By Ozzie Rivera
Reprinted from EL CENTRAL Hispanic News, January 30, 2020
Soon after Puerto Ricans (Boricuas-Puerto Rico’s original indigenous term) were made U.S. citizens through the Jones Act of 1917, which coincided with the U.S.’ entry into World War I, Puerto Ricans were recruited to work in significant numbers in the shipyards of New Orleans. Within a year, close to 100 Afro-Boricuas single males had settled on the near east side near Woodward, on the western edge of what would become known as the African American community of Black Bottom.
In 1971, I was a freshman at Wayne State University in the newly established Latino En Marcha program, a collaborative effort between the University (WSU), LA SED and New Detroit. The program would later be renamed Chicano-Boricua Studies and is now known as WSU’s Center for Latino and Latin American Studies. During our second semester, students were assigned the task of conducting community projects. Three of the close to forty students, Miqueas Bermudez, Rosa Del Valle and I were Puerto Rican and we decided to conduct a research project on the Puerto Rican population in Detroit.
What I did not realize at that moment was that much of the information gained through our humble efforts would fill in a missing part of our history in Detroit. In some real ways, this project changed my life as it unleashed in me a strong appreciation for and interest in the power of oral history.

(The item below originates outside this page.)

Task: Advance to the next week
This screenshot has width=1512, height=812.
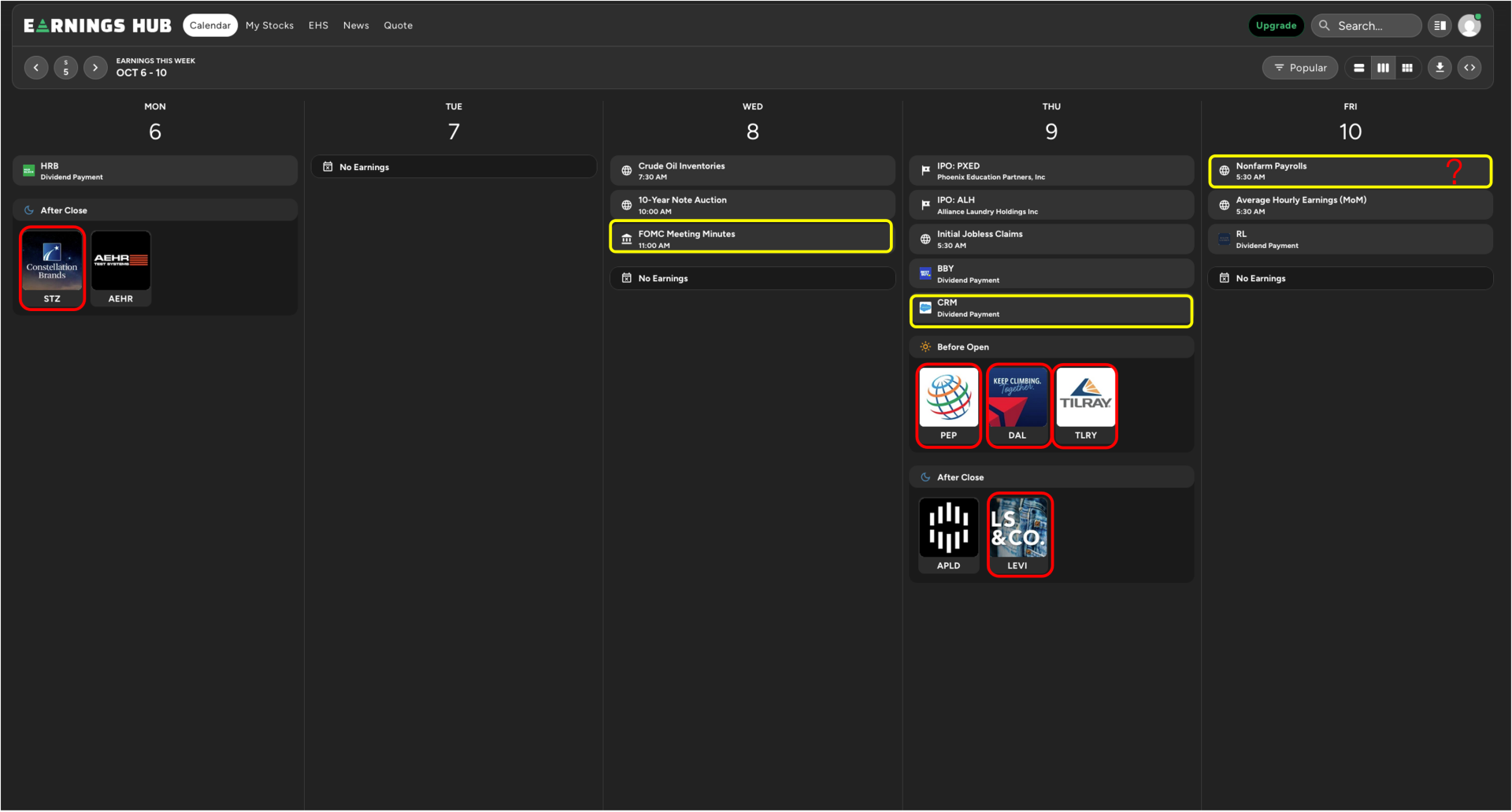Action: click(x=95, y=68)
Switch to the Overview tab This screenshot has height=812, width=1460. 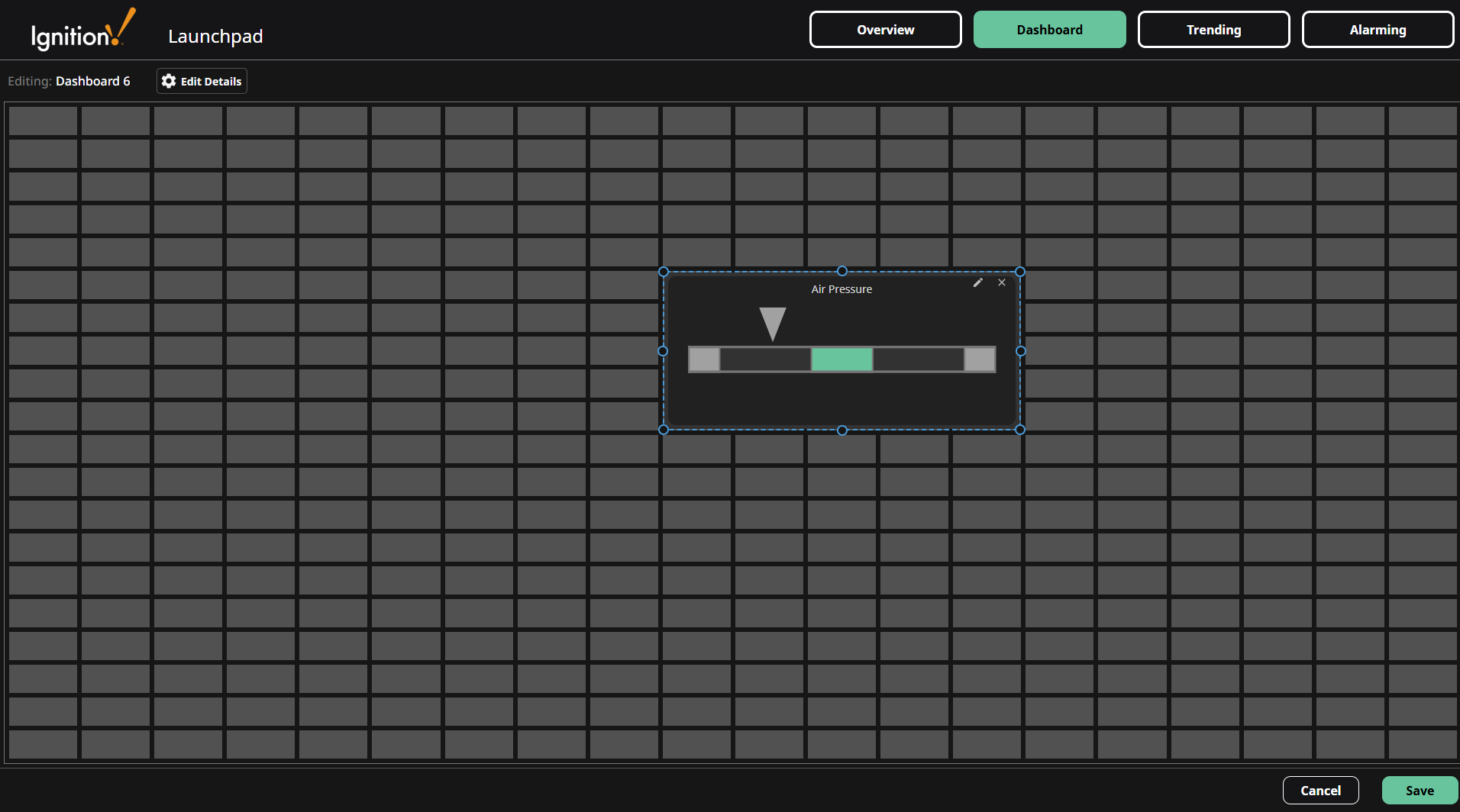[x=885, y=29]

My father, “Tite” Rivera-Malave, upon hearing of our project told me there were some elders from our hometown area on the island, Juana Diaz and Ponce, who had arrived in Detroit early on in the 1900’s and had settled in the historic Black Bottom area. One cold snowy day in January 1972 he, along with my uncle Ismael Rivera and a friend Manuel Rivera who was also from our home town Juana Diaz, took me over to the near east side to meet a number of elders.
My conversation with Juan Santos who at that time was 75 years old, Carlos Rivera and Eugene Rivera aged 74 yrs. was significant in reframing my understanding of the Puerto Rican presence here in Detroit. Born just before Puerto Rico was taken by the U.S. they witnessed the transition from being a Spanish colony to American control. In 1917 when the U.S. entered World War I they were part of a group of hundreds if not thousands of Puerto Ricans who either went to war and saw action in Europe, many as part of the famed black American battalion the Harlem Hellfighters and the all Puerto Rican 365 Infantry, affectionately known as the Borinqueeners. Many others were sent to build ships in New Orleans. After the war’s end, many returned to the island but a significant number remained on the mainland.
In the interview the three recounted how they and many others in this wave of Boricuas ended up in Detroit after first traveling through Louisiana, slowly moving up through other southern states before arriving here. Without exception, they reflected their
disgust and shock at the Jim Crow laws and practices they encountered in the south. Some of them first went to New York, which was becoming a growing destination for the islanders. But a number of them felt alienated in the big city environment and eventually decided on Detroit because of its booming job market. Juan Santos arrived in 1918, and found about 100 Puerto Ricans already settled here. Eugene and Carlos arrived within a couple of years after that. Another wave of migrants joined them during the period of 1927-28 fleeing the aftermath of a major hurricane that rocked Puerto Rico. This older Boricua community set up a social club that met into the early 1960’s.
Though some of this original community returned to the island for a period of time, a number returned back to Detroit by the 40’s permanently settling in Black Bottom and marrying into the African American community.
A separate group of islanders settled in the Most Holy Trinity and Ste Anne’s barrios in the late 40’s and 50’s attracted to those areas because of the large Spanish Speaking Mexican American community. Meanwhile the older established community was slowly being decimated through the passing of some, the acculturation into the African American community and very significantly by the construction of I-375 and subsequent destruction of Black Bottom.
As a young community activist, I remember running into “Riveras”, “Rodriguezes” “Gonzalezes” etc. in other parts of the city, who had grown up culturally African American but upon further discussion shared that their fathers or grandfathers were part of this first Boricua community.
Almost two decades later, during the 90’s, I was contacted by Darcy Coles, a Puerto Rican/African American historian who at that time was based in California and writing a manuscript on Puerto Ricans outside of the New York/east coast corridor. He happened to run across an article the Archdiocese of Detroit’s Hispanic Ministry had written on my research. We shared information for almost a decade and soon found out to my surprise the New Orleans connection would become a goldmine. Darcy found out that other Boricuas in the hundreds had fanned out from New Orleans throughout other parts of the country right after end of World War I in a chapter of our history that had not been told.